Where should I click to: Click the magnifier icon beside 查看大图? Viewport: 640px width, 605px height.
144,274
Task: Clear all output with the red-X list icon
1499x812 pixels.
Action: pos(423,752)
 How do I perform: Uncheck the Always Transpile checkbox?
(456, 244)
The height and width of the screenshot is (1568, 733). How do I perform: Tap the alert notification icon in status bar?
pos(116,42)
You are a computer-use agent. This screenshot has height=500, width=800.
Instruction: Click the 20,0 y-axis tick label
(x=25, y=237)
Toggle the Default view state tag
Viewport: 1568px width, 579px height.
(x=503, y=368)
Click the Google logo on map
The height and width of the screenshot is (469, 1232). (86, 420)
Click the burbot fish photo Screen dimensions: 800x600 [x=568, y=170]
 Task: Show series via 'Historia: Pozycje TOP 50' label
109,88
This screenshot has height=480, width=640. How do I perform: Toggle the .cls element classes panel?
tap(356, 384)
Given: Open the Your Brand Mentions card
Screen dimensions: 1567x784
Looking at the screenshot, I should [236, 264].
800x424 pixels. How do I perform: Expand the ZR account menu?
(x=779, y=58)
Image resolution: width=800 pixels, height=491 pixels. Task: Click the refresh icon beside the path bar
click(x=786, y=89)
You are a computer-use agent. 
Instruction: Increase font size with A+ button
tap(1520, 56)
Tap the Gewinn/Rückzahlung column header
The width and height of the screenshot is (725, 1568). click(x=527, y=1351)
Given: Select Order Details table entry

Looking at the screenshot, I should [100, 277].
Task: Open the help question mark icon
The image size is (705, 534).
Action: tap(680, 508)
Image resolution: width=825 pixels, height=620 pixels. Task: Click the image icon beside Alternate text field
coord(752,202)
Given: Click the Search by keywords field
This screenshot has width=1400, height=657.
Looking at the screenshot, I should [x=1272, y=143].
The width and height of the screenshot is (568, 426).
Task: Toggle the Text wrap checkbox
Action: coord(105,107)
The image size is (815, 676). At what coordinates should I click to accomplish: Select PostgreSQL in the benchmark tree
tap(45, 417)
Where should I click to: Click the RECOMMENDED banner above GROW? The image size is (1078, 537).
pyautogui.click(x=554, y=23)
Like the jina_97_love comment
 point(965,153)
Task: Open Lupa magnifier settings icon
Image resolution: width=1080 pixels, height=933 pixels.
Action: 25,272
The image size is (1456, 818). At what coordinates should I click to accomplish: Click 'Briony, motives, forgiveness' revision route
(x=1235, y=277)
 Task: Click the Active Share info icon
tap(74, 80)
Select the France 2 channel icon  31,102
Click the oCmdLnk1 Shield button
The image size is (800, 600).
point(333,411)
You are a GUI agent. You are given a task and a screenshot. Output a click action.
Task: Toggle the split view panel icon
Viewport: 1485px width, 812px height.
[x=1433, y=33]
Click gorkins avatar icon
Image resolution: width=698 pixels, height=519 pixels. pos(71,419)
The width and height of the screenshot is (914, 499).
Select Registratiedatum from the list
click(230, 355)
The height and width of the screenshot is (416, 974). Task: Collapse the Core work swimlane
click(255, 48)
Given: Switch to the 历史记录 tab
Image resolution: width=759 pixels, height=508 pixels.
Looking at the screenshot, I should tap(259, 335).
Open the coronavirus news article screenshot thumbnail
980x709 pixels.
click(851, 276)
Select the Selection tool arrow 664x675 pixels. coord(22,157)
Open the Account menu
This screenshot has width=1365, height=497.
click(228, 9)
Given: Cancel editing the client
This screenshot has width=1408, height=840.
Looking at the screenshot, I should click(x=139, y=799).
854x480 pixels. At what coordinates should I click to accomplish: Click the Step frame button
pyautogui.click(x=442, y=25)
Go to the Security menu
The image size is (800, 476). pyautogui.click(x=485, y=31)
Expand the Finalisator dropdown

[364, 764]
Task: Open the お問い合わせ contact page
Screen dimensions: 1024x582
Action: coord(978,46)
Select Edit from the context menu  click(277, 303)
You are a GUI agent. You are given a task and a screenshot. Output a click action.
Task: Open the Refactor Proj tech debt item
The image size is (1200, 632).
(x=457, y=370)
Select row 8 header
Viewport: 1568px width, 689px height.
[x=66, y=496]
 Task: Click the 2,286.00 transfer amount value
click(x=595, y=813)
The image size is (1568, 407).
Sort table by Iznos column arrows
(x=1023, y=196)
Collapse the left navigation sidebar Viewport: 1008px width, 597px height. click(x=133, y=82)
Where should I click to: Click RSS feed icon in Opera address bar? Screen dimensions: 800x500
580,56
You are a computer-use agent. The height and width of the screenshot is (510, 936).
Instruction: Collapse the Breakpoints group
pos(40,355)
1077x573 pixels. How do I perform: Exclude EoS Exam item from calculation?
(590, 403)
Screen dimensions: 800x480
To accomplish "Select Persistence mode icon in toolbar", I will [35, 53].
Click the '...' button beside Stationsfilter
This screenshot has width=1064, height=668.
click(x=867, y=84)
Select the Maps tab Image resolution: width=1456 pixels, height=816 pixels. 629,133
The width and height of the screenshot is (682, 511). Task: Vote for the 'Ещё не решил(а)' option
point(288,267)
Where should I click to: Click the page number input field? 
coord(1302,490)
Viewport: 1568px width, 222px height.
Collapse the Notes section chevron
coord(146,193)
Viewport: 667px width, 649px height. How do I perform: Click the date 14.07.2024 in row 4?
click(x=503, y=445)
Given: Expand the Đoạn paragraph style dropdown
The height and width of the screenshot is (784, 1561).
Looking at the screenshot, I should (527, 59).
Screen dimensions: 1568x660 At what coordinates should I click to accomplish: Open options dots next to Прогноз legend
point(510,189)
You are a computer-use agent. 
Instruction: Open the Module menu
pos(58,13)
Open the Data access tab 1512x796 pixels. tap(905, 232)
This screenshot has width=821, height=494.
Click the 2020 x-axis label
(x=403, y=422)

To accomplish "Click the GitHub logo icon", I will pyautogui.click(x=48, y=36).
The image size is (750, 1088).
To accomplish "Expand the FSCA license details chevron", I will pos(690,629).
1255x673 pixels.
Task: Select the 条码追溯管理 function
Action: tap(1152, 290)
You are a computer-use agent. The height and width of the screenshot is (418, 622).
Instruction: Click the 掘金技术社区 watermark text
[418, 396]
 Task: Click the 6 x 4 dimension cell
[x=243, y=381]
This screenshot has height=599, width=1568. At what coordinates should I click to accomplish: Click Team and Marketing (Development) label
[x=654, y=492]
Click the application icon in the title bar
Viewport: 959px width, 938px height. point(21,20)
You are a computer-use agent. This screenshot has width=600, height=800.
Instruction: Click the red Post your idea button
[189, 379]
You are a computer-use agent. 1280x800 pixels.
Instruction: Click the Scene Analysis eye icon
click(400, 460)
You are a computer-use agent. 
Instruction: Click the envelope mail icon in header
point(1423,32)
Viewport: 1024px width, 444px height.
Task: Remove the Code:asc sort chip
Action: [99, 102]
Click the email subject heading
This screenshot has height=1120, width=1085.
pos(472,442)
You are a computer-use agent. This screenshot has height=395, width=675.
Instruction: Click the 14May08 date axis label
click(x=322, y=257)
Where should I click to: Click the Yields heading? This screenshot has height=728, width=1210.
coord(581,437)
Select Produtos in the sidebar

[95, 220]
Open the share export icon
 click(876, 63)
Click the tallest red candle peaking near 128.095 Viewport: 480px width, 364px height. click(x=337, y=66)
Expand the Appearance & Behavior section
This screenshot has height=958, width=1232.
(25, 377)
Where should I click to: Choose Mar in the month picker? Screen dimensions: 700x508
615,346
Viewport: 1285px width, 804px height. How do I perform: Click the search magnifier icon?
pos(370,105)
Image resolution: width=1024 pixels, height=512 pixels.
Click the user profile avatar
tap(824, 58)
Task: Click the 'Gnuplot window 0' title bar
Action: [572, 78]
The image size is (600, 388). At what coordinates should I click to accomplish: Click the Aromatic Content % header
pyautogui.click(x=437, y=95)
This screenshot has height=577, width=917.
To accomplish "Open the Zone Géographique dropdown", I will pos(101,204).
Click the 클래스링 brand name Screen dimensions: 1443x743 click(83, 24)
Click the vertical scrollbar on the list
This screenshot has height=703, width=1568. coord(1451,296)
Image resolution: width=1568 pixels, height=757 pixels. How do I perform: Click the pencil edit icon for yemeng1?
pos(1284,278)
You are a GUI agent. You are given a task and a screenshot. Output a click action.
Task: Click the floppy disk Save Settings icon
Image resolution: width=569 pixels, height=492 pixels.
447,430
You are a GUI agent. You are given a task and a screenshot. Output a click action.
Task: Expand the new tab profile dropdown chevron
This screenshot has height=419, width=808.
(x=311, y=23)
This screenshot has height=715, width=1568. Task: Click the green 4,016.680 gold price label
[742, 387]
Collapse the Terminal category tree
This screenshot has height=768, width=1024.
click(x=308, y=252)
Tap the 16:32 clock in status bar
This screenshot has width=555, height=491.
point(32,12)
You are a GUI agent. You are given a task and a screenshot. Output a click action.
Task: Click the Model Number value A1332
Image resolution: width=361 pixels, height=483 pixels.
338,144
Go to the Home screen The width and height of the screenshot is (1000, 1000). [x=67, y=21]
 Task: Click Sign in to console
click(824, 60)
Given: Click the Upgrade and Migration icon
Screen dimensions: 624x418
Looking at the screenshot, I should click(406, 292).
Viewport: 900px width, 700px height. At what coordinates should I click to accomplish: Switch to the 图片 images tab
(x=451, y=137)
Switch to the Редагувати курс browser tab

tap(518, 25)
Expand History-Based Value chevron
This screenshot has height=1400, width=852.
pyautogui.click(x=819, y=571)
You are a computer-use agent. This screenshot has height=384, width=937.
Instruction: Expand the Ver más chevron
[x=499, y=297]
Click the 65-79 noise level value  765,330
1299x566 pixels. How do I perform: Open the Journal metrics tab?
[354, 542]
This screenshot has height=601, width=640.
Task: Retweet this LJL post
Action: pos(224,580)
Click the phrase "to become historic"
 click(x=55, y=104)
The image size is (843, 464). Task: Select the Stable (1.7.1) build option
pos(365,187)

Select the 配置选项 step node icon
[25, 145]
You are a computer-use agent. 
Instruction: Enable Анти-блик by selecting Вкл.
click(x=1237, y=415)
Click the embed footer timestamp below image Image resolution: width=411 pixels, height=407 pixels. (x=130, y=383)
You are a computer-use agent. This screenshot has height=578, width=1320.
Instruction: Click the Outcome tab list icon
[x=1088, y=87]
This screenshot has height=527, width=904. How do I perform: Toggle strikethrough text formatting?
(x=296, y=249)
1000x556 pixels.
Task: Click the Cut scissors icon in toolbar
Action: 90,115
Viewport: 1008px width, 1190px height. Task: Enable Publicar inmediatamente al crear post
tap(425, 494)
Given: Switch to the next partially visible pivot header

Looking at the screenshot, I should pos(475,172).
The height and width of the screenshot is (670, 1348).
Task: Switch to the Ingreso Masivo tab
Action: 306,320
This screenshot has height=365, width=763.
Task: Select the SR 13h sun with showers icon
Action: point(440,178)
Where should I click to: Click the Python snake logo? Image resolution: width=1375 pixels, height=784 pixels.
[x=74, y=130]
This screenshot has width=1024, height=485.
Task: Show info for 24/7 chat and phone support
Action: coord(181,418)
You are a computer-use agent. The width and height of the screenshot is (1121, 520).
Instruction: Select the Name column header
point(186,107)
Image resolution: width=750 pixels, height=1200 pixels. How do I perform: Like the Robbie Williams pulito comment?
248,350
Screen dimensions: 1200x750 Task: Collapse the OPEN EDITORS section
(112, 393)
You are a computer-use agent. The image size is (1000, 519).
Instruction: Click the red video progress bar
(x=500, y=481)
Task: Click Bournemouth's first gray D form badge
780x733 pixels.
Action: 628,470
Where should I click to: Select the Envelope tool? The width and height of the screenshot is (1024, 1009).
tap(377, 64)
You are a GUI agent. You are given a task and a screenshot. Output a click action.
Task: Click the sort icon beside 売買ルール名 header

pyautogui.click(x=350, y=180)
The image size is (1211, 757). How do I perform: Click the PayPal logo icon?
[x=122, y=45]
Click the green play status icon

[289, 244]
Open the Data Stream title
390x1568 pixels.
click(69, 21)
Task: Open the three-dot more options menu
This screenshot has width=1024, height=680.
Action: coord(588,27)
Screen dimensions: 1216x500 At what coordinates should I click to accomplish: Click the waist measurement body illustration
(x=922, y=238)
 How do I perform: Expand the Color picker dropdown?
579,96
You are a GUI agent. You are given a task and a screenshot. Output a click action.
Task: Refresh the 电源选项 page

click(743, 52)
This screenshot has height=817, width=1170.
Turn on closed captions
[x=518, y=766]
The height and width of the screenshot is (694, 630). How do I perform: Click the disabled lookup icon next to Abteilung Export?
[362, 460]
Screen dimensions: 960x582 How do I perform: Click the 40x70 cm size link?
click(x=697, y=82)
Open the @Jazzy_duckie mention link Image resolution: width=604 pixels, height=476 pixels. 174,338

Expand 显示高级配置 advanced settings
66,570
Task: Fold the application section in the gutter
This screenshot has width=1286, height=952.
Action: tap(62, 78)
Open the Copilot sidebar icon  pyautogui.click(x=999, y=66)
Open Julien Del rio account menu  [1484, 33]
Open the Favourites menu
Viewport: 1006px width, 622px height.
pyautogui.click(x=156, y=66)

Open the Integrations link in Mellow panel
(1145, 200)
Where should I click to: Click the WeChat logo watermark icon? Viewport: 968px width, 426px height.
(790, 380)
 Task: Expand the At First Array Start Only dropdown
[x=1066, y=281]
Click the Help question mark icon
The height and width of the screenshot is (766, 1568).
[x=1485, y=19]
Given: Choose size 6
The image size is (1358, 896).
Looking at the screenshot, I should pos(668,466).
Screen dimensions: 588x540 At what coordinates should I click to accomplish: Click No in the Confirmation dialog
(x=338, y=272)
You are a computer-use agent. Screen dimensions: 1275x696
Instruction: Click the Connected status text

YOUR OBJECTIVE ::
Find the lines that mention "Data" in the entries and show them.

WRITTEN ANSWER ::
Open the Data access tab 1512x796 pixels. tap(905, 232)
Open the Data Stream title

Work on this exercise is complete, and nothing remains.